● What is expected
Rewrite the stretch of the article on John Bolton from "Everyone knows Bolton" through "the Iranian government.", substituting "the Iranian capital" for "Tehran".

● Excerpted passage
------------------------------------------------
Everyone knows Bolton is a hawk. Less
understood is how he labored in secret to drive Washington and Tehran apart.
In my reporting on U.S.-Israeli policy, I have tracked numerous
episodes in which the United States and/or Israel made moves that seemed to
indicate preparations for war against Iran. Each time—in 2007, in 2008, and again in 2011—those moves, presented
in corporate media as presaging attacks on Tehran, were actually bluffs aimed
at putting pressure on the Iranian government.
But the strong likelihood that Donald Trump will now choose John
Bolton as his next national security advisor creates a prospect of war with
Iran that is very real. Bolton is no ordinary neoconservative hawk. He has been
obsessed for many years with going to war against the Islamic Republic, calling
repeatedly for bombing Iran in his regular appearances on Fox News, without the
slightest indication that he understands the consequences of such a policy.
His is not merely a rhetorical stance: Bolton actively conspired
during his tenure as the Bush administration’s policymaker on Iran from 2002
through 2004 to establish the political conditions necessary for the
administration to carry out military action.
More than anyone else inside or outside the Trump
administration, Bolton has already influenced Trump to tear up the Iran nuclear
deal. Bolton parlayed his connection with the primary financier behind both
Benjamin Netanyahu and Donald Trump himself—the militantly Zionist casino magnate
Sheldon Adelson—to get Trump’s ear last October, just as the president was
preparing to announce his policy on the Iran nuclear agreement, the Joint
Comprehensive Plan of Action (JCPOA). He spoke with Trump by phone from Las
Vegas after meeting with Adelson.
It was Bolton who persuaded Trump to commit to specific language
pledging to pull out of the JCPOA if Congress and America’s European allies did
not go along with demands for major changes that were clearly calculated to
ensure the deal would fall apart.
Although Bolton was passed over for the job of secretary of
state, he now appears to have had the inside track for national security
advisor. Trump met with Bolton on March 6 and told
him, “We need you here, John,” according to a Bolton associate. Bolton said he
would only take secretary of state or national security advisor, whereupon
Trump promised, “I’ll call you really soon.” Trump then replaced Secretary of
State Rex Tillerson with former CIA director Mike Pompeo, after which White
House sources leaked to the media Trump’s intention to
replace H.R. McMaster within a matter of weeks.
The only other possible candidate for the position mentioned in media accounts is Keith
Kellogg, a retired lieutenant general who was acting national security advisor
after General Michael Flynn was ousted in February 2017.
Bolton’s high-profile advocacy of war with Iran is well known.
What is not at all well known is that, when he was under secretary of state for
arms control and international security, he executed a complex and devious
strategy aimed at creating the justification for a U.S. attack on Iran. Bolton
sought to convict the Islamic Republic in the court of international public
opinion of having a covert nuclear weapons program using a combination of
diplomatic pressure, crude propaganda, and fabricated evidence.
Despite the fact that Bolton was technically under the
supervision of Secretary of State Colin Powell, his actual boss in devising and
carrying out that strategy was Vice President Dick Cheney. Bolton was also the
administration’s main point of contact with the Israeli government, and with
Cheney’s backing, he was able to flout normal State Department rules by
taking a series of trips to Israel in 2003 and 2004 without having the required
clearance from the State Department’s Bureau for Near Eastern Affairs.
------------------------------------------------
● Stored data
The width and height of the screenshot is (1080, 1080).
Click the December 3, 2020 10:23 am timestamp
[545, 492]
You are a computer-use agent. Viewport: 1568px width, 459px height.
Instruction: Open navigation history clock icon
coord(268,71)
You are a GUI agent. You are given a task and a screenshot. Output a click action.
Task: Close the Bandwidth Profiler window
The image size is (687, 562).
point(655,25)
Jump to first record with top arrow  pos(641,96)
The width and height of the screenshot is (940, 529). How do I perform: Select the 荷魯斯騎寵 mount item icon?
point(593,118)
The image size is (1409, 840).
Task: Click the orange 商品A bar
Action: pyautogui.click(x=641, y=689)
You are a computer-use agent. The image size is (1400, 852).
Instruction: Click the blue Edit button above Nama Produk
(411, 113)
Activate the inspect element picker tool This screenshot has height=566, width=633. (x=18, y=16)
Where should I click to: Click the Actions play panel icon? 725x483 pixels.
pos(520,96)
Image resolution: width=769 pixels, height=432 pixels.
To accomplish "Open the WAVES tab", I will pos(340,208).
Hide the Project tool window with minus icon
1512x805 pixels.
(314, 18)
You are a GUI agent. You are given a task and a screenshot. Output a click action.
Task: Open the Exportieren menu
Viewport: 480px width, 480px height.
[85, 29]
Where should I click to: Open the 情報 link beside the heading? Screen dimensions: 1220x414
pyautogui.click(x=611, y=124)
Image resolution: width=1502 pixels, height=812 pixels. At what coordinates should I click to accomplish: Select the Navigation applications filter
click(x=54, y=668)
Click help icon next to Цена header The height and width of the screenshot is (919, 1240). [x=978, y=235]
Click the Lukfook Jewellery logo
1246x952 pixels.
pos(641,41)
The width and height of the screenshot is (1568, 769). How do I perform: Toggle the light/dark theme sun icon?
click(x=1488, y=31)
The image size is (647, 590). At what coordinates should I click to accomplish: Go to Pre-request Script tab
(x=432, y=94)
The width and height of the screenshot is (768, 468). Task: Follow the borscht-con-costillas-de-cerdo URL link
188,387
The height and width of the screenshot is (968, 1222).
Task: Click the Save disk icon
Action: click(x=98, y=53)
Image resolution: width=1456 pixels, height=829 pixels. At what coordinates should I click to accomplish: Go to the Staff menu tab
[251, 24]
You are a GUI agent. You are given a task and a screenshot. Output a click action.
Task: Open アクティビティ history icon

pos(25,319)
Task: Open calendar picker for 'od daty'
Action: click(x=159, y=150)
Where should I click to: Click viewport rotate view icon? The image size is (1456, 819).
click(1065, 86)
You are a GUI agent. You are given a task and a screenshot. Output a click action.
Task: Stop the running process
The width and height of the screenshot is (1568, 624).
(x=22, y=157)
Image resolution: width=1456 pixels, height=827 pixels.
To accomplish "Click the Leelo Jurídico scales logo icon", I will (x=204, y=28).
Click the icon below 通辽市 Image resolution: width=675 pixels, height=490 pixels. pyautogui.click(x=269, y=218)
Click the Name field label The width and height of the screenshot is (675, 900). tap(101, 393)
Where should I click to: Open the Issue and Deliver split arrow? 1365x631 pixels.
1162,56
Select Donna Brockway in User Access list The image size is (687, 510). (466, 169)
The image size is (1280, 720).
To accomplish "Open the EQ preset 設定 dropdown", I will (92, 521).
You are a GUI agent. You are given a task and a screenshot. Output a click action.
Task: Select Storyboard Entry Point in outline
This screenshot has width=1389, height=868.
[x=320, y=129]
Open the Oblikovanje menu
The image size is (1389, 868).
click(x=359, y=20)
------------------------------------------------
● Solution for this exercise
Everyone knows Bolton is a hawk. Less
understood is how he labored in secret to drive Washington and the Iranian capital apart.
In my reporting on U.S.-Israeli policy, I have tracked numerous
episodes in which the United States and/or Israel made moves that seemed to
indicate preparations for war against Iran. Each time—in 2007, in 2008, and again in 2011—those moves, presented
in corporate media as presaging attacks on the Iranian capital, were actually bluffs aimed
at putting pressure on the Iranian government.